FIDELMA BYRNE is an Irish Research Council Postgraduate Scholar. Her research interests include nineteenth- and twentieth-century social history, landed estates and assisted emigration. She is currently completing her doctoral thesis entitled Estate management practices on the Wentworth-Fitzwilliam estates in Yorkshire and Ireland: a comparative study, 1815-65 at Maynooth University.

REGINA DONLON graduated with a PhD from Maynooth University in 2014. She is currently working as an Irish Research Council Postdoctoral Research Fellow at the National University of Ireland, Galway where her work examines assisted emigration from the west of Ireland to the American Midwest during the period from 1880 to 1930. Her research interests include Irish and European diasporas, American history in the Reconstruction era and transnationalism.

MARY LEE DUNN MA , whose Roscommon ancestors came from Kilglass parish and Elphin, is an independent scholar, former journalist, and a founder of the Ballykilcline Society. She is author of Ballykilcline Rising: From Famine Ireland to Immigrant America (2008) and continues her Irish research. She lives in Maine.

JAMES M. FARRELL is a Professor of Rhetoric and Chairperson in the Department of Communication at the University of New Hampshire, where he teaches classes in argumentation, propaganda, rhetorical theory, rhetorical criticism, and American public address. He received his PhD from the University of Wisconsin-Madison in 1988, and has published numerous critical and historical studies of eighteenth- and nineteenth-century American discourse.

LAWRENCE W. KENNEDY is a professor of history at the University of Scranton where he has taught since 1992. He earned his undergraduate and graduate degrees at Boston College and is the author of Planning the City upon a Hill: Boston since 1630 (1992) and co-author of Boston: A Topographical History 3rd edition (2000). He has also written Bricklayer Bill and the Workingmans Boston Marathon with his son Patrick L. Kennedy (anticipated publication 2017) and is working on another book, Patrick A. Collins: Irish Emigrant and American Politician, 1844-1905.
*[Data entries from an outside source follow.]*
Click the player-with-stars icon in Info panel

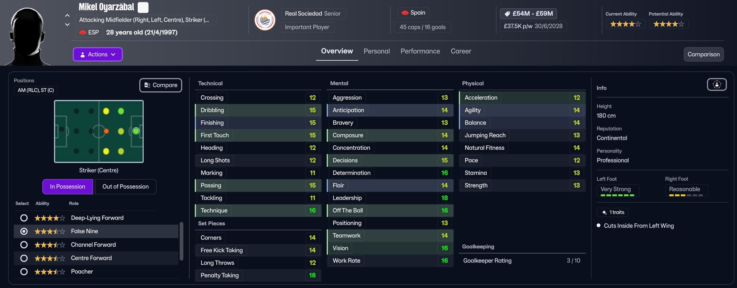point(716,85)
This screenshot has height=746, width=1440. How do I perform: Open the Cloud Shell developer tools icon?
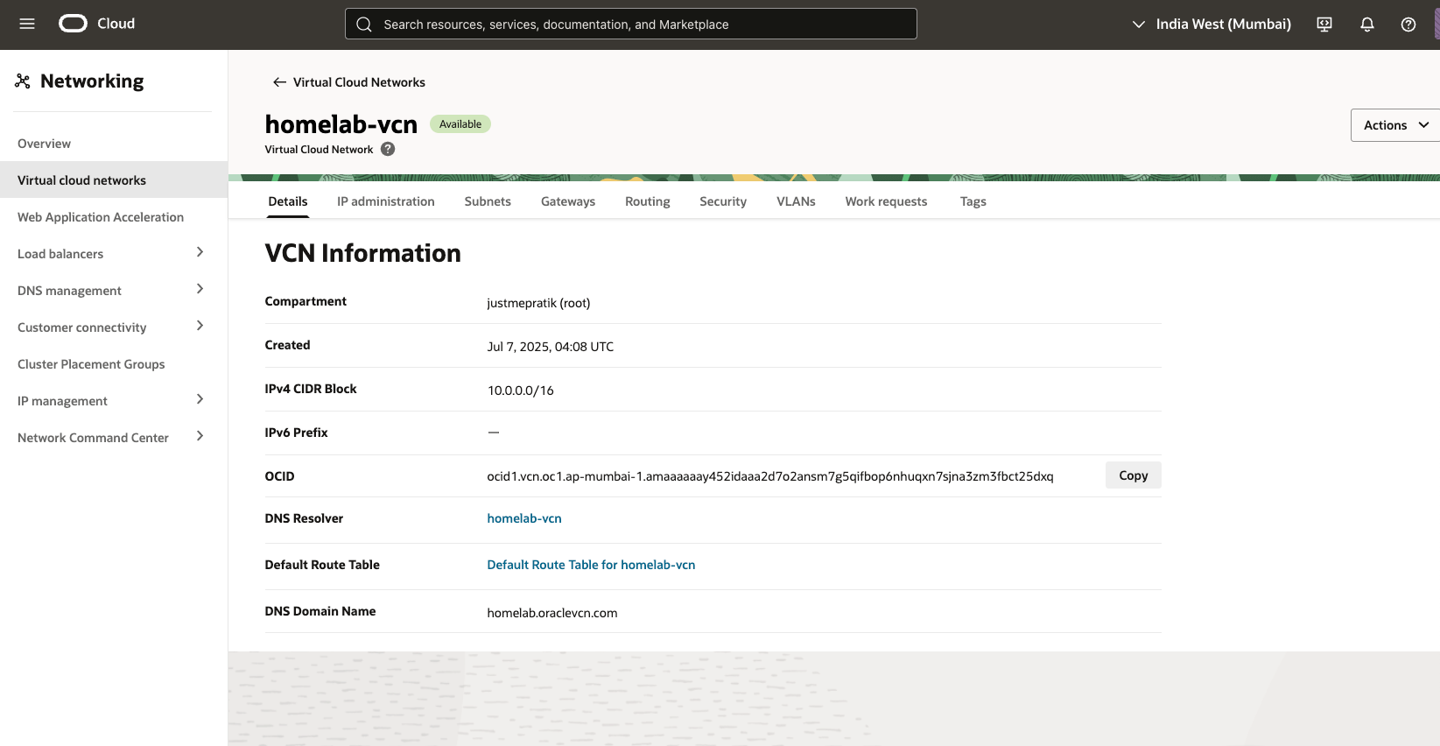(x=1324, y=25)
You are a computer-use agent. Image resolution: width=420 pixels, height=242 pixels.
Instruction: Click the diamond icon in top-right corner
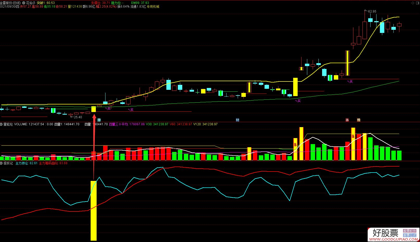click(412, 3)
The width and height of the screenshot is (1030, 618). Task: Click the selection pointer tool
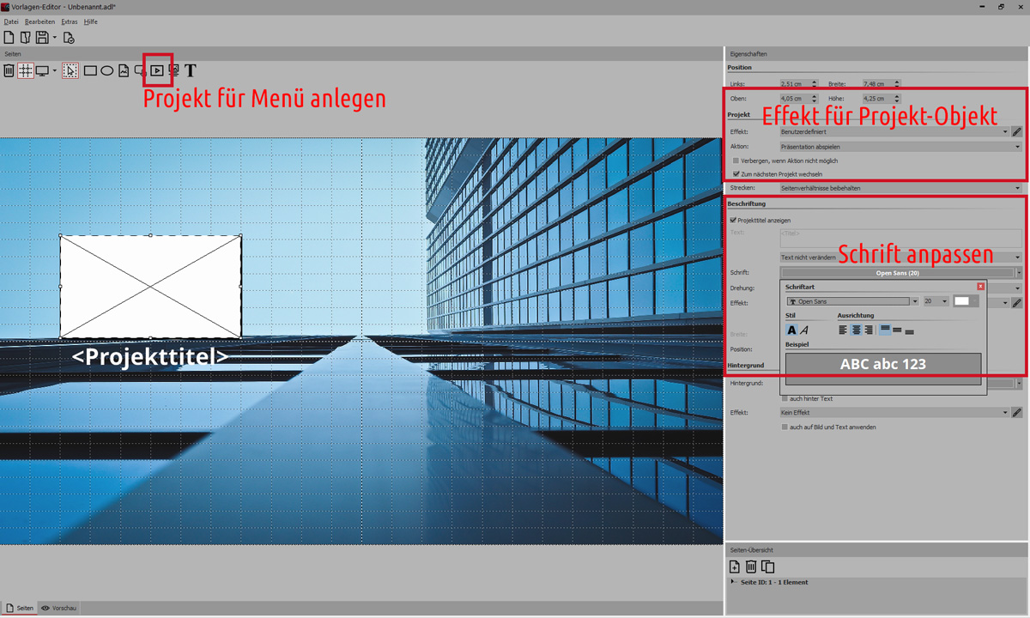(x=70, y=70)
CHRISTINE KINEALY has published extensively on nineteenth-century Irish history, particularly on the Famine era. Her publications include, Charity and the Great Hunger: The Kindness of Strangers (Bloomsbury, 2013) and Repeal and Revolution: 1848 in Ireland (Manchester University Press, 2009). She is founding Director of Irelands Great Hunger institute at Quinnipiac University.

JASON KING is an Irish Research Council Postdoctoral Researcher in the Moore Institute at the National University of Ireland, Galway. He was previously a lecturer at the University of Limerick, Maynooth University, and an Assistant Professor of Canadian Irish Studies at Concordia University. His research specialises in Irish Famine memory and migration in past and present literary representations and performance. He is the curator of the digital Irish Famine Archive: http://faminearchive.nuigalway.ie.

PERRY MCINTYRE is an Adjunct Lecturer at the University of New South Wales and has worked as a genealogist, freelance historian and archivist for over twenty years. She has served on the committees of the History Council of New South Wales, the Society of Australian Genealogists, the Royal Australian Historical Society, the Australian Catholic Historical Society and the Great Irish Famine Commemoration Committee (chair 2012-15). She has published and spoken extensively on immigration and family history in Australia and Ireland. Her PhD on convict family reunion was published in 2010 by IAP as Free Passage: The Reunion of Irish Convicts and their Families in Australia, 17881852 . She is a director of Anchor Books, Australia, formed to publish history, particularly relating to colonial Australia.

GERARD MORAN is Co-ordinator of History at the European School, Lacken, Brussels and has been a lecturer in the Department of History at NUI Galway and Maynooth University, where he established and was the Director of its MA in Irish History programme. His research interests include the Irish diaspora, the Great Famine and landlord and tenant relations in Ireland. He is the author of Sending out Irelands Poor: Assisted Emigration from Ireland in the Nineteenth Century (2004), and joint editor of Galway: History and Society (1996) and Mayo: History and Society (2014).